The national average gasoline price fell 3 cents to $2.82 for the week ending Oct. 29, as national gasoline prices have fallen for 16 days in part due to the end of the peak of refinery maintenance season, according to AAA.
Today's price level is 6 cents lower than a month ago and 35 cents more expensive than a year ago. Prices are expected to head higher, said Jeanette Casselano, AAA spokesperson.
"The last few weeks saw peak refinery maintenance season start to wrap-up and push less expensive gas prices, but the lower prices are not likely to be a long-term trend," Casselano said. "AAA expects that gas prices will likely start to increase as early as later this week ahead of the Nov. 4 Iran sanctions announcement and the mid-term elections."
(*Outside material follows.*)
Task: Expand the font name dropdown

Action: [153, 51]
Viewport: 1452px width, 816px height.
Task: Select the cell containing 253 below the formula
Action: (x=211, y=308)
States with the highest price fluctuation since a month ago include Michigan $2.79 (down 20 cents), Iowa $2.68 (down 18 cents), Indiana $2.70 (down 18 cents), Delaware $2.52 (down 17 cents), Oklahoma $2.55 (down 17 cents), Wisconsin $2.74 (down 16 cents), Missouri $2.52 (down 14 cents), Kentucky $2.61 (down 14 cents), Washington $2.53 (up 13 cents), and Kansas $2.62 (down 13 cents).
States with the least expensive gasoline include Delaware ($2.52), South Carolina ($2.52), Missouri ($2.52), Mississippi ($$2.54), Louisiana ($2.54), Texas ($2.55), Oklahoma ($2.55), Alabama ($2.55), Arkansas ($2.56), and Virginia ($2.58).
Meanwhile, the average price of a gallon of diesel fuel fell 2.5 cents to $3.355, which is 53.6 cents higher than a year ago, according to the U.S. Energy Information Administration.